Copy exactly, no pictures: every line from the one that contains "This screenshot has height=896, width=1351." through the end of the entries below.

+++ Study material +++

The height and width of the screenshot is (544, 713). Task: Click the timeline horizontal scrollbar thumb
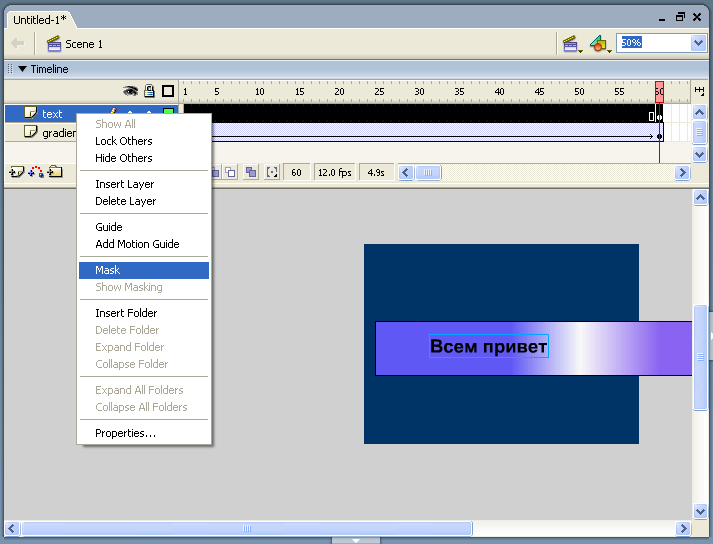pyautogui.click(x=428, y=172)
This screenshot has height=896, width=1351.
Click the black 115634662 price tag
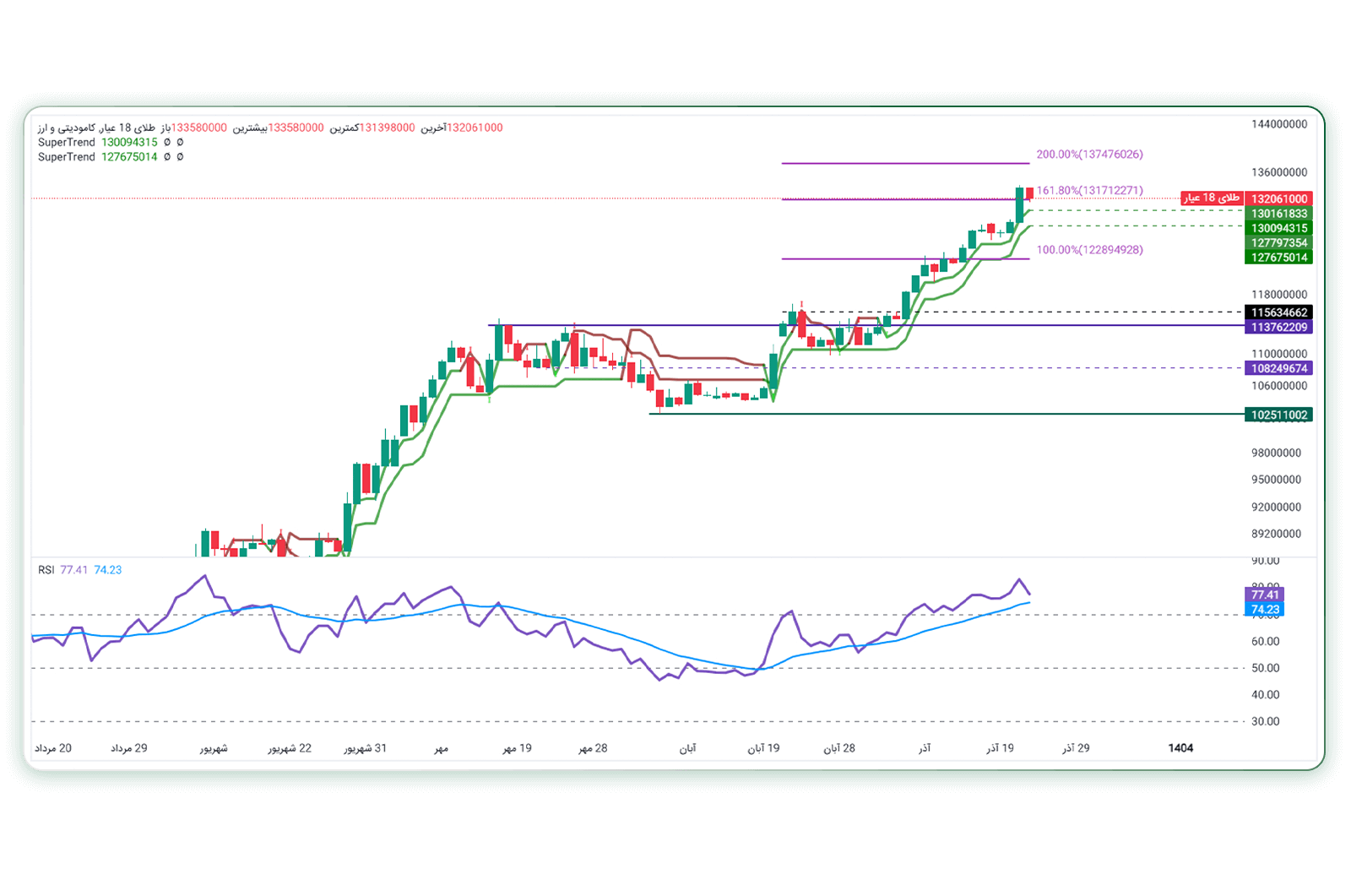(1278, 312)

+++

Solution for this problem:
This screenshot has height=896, width=1351.
Click the black 115634662 price tag
(1278, 312)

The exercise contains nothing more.